Saturday, April 27Royal Holloway's offical student publication, est. 1986

The Man Who Reinvented the Musical: A Note on Stephen Sondheim

Perhaps the most renowned musical theatre composer and lyricist of the 20th century passed away on the 26th November, aged ninety-one. Stephen Sondheim began his career writing the lyrics to West Side Story (1975) – recently adapted by Spielberg into a dazzling Hollywood movie starring Rachel Zelger and Ansel Elgort – and went on to write the music and lyrics for Sweeney Todd: The Demon Barber of Fleet Street (1979) and Into the Woods (1987) as well as Broadway classics such as Company (1970), Follies (1971), and Merrily We Roll Along (1981).

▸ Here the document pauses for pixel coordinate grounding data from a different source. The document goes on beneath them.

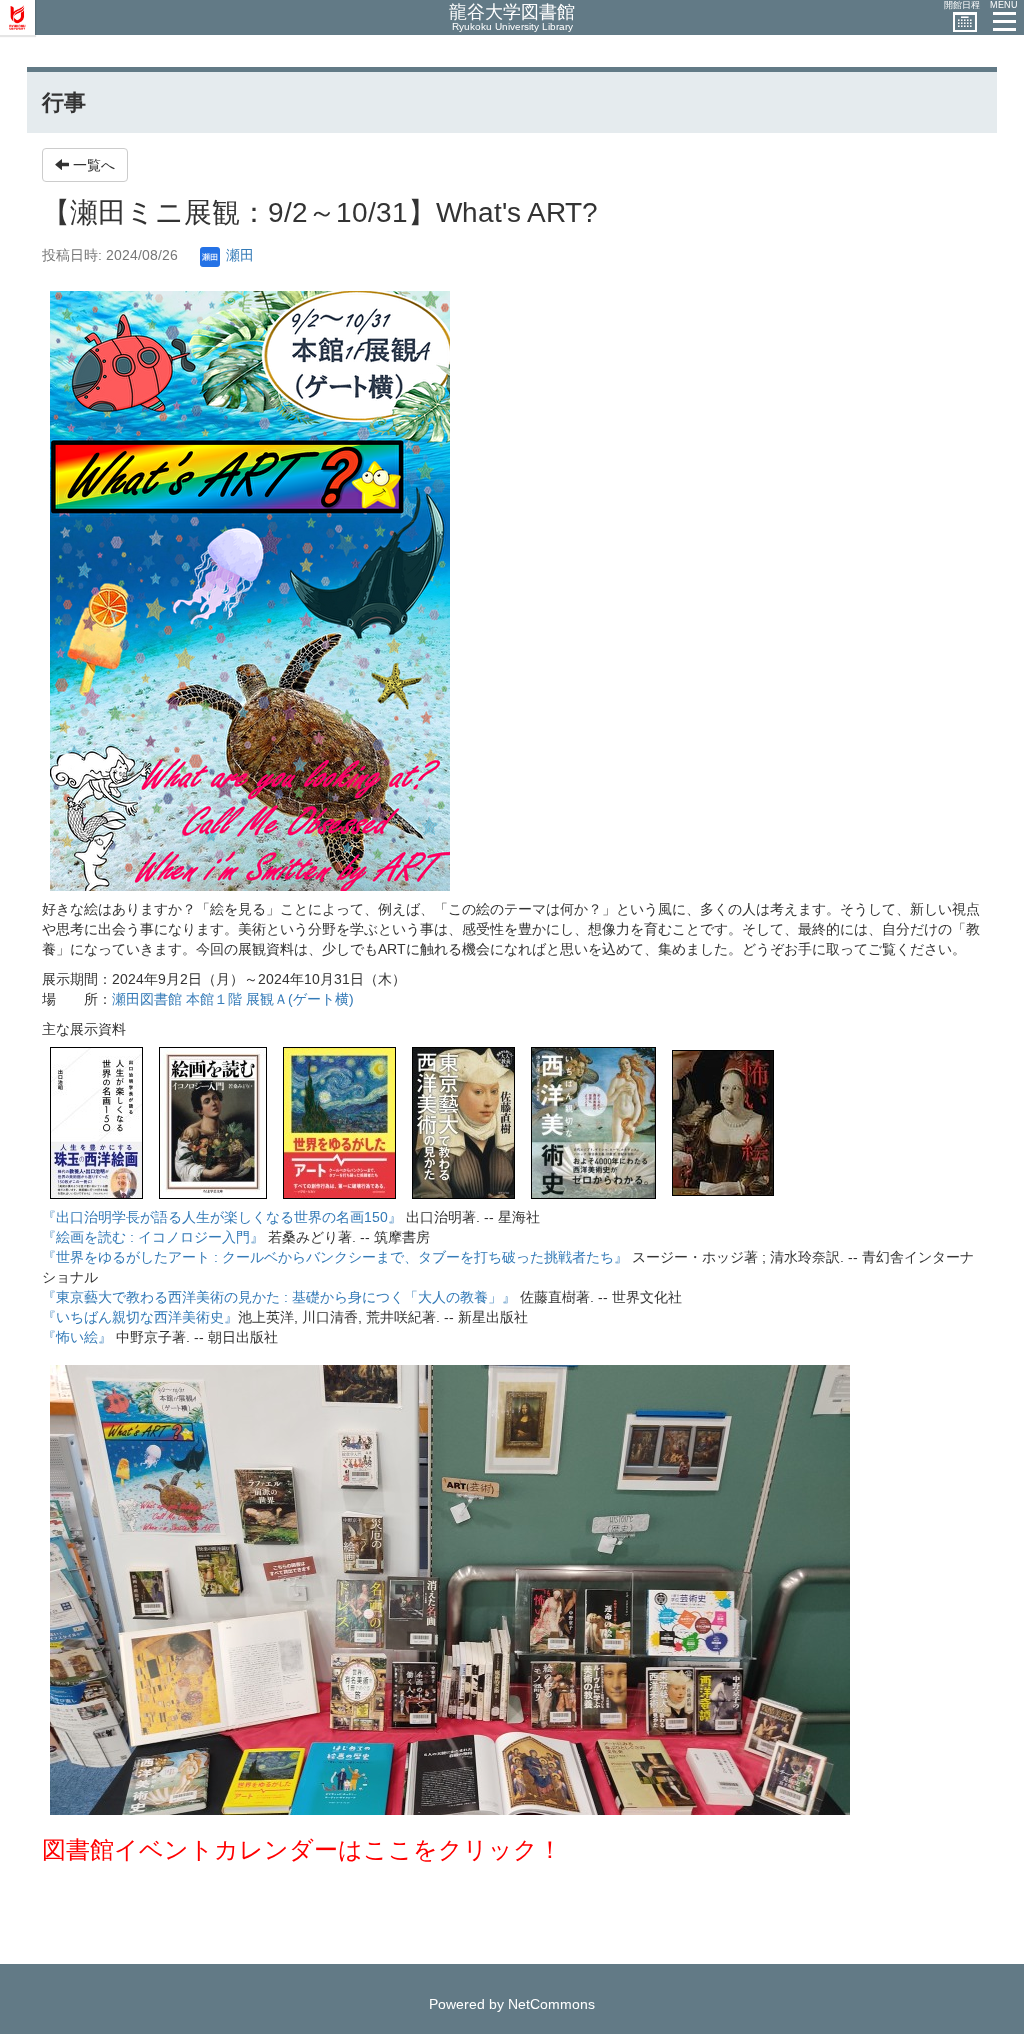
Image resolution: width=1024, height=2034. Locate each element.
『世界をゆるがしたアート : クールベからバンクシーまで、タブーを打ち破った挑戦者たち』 (335, 1257)
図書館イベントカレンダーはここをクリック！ (302, 1849)
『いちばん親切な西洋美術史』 (140, 1317)
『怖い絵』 (77, 1337)
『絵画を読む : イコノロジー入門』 (153, 1237)
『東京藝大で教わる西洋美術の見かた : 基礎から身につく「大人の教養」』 (279, 1297)
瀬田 (238, 255)
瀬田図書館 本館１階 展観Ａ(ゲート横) (233, 999)
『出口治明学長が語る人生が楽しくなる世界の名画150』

The musical theatre mogul received significant acclaim for his work, winning eight Tonys, eight Grammys, an Oscar, and a Presidential Medal of Freedom to name but a few awards. Not one, but two theatres were named after him – one on Broadway, one in the West End, both still standing – in his lifetime. 

Born in New York in 1930, Sondheim, abandoned by his father at ten-years-old to live with his emotionally abusive mother, found a mentor in Oscar Hammerstein II, co-writer of Oklahoma! and The Sound of Music. Sondheim penned his first musical aged fifteen. Upon reading it, Hammerstein claimed it was the worst thing he’d ever read – thus began a mentorship that would sculpt Sondheim’s career. 

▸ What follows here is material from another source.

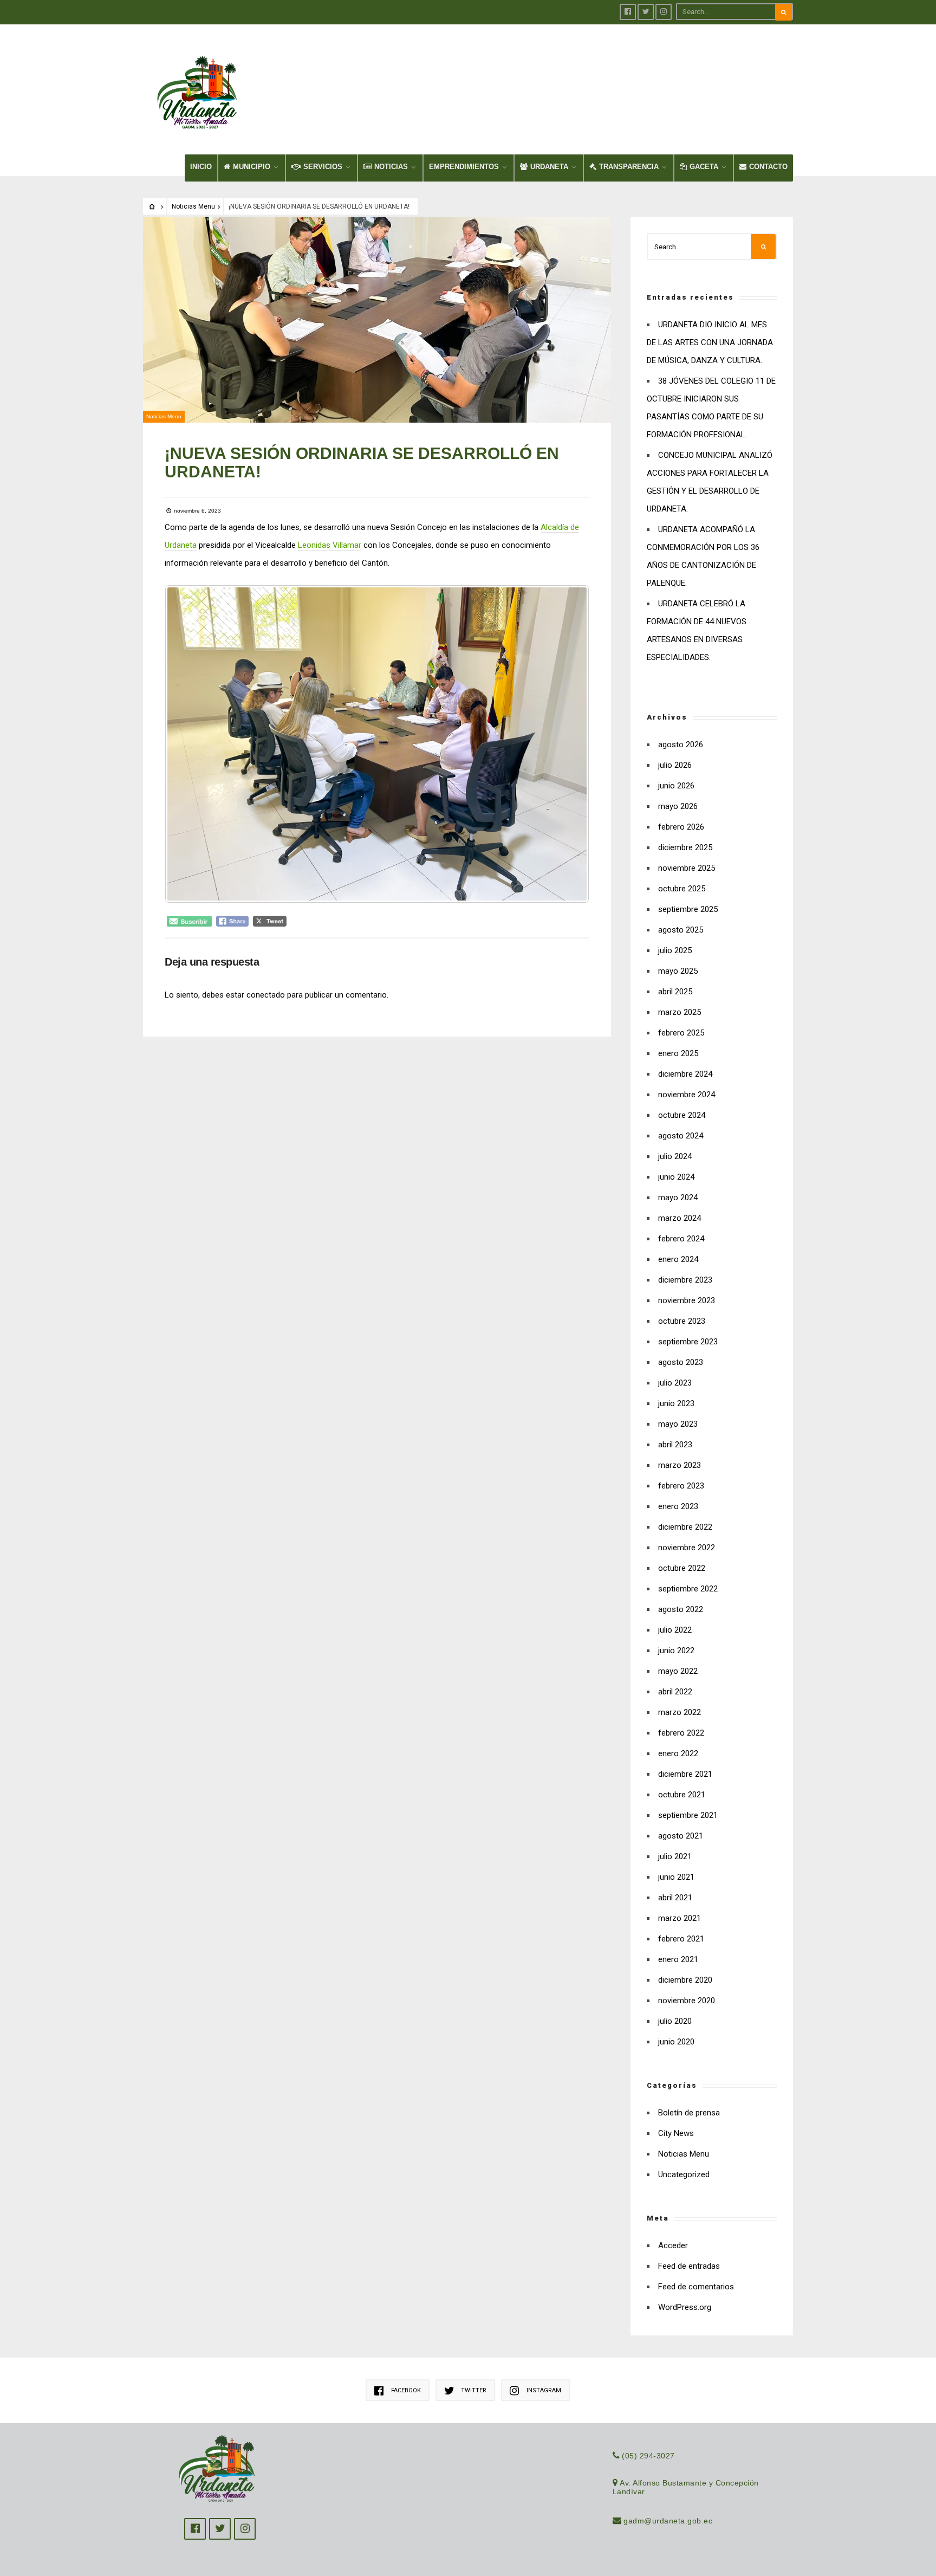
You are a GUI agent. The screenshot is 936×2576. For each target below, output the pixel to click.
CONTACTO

Building on the influence of Hammerstein, Sondheim guided musicals from mere song-and-dance entertainment to an art form that has as much capacity for emotional depth as page or screen. The Broadway legend challenged what a musical could be, always richly varying his setting and subject matter: from Grimm’s Fairy Tales and Shakespeare, to the story of a mass-murdering barber and the memoir of Gypsy Rose Lee. Yet somehow, every production cuts to the core of the human condition, beautifully presenting both the comedy and tragedy of life, often at the same time.

Sondheim never stopped experimenting with his music. He wrote devastating heart-break songs like Follie’s ‘Losing My Mind,’ which follows a woman’s obsession with a former lover, comic and unbelievably quick songs like Company’s ‘(Not) Getting Married Today,’ about a frenzied bride-to-be who gets cold feet, and an entire musical that somehow leaves you feeling sorry for a woman who makes her living baking corpses into pies. He’s even credited as the first composer to put rap music on Broadway which, considering the triumphant success of Hamilton, is no mean feat. 

Throughout his career, Sondheim collaborated with musical theatre giants like Hal Prince and James Lapine. He mentored the late Jonathan Larson, writer and composer of Rent and Tick… Tick… Boom! (recently adapted by Netflix into a movie starring Andrew Garfield), and gave notes to Lin Manuel Miranda, who went on to compare the significance of Sondheim’s work to that of Shakespeare, Dickens, and Picasso in an article for the New York Times. 

Sondheim’s influence over the musical as an art form cannot be overstated. With music and lyrics that cut straight to the heart, he transformed a middling genre of showtunes into something with the potential to tell stories that will, more often than not, genuinely make you cry (seriously, go listen to ‘Losing My Mind’). Who knows if, without him, we’d have such modern classics as Wicked, The Phantom of the Opera, and Hamilton gracing our theatres today.

Perhaps, surprisingly, Obama said it best when presenting Sondheim’s Presidential Medal of Freedom in 2015: ‘Stephen’s music is so beautiful, his lyrics so precise, that even as he exposes the imperfections of everyday life, he transcends them. We transcend them.’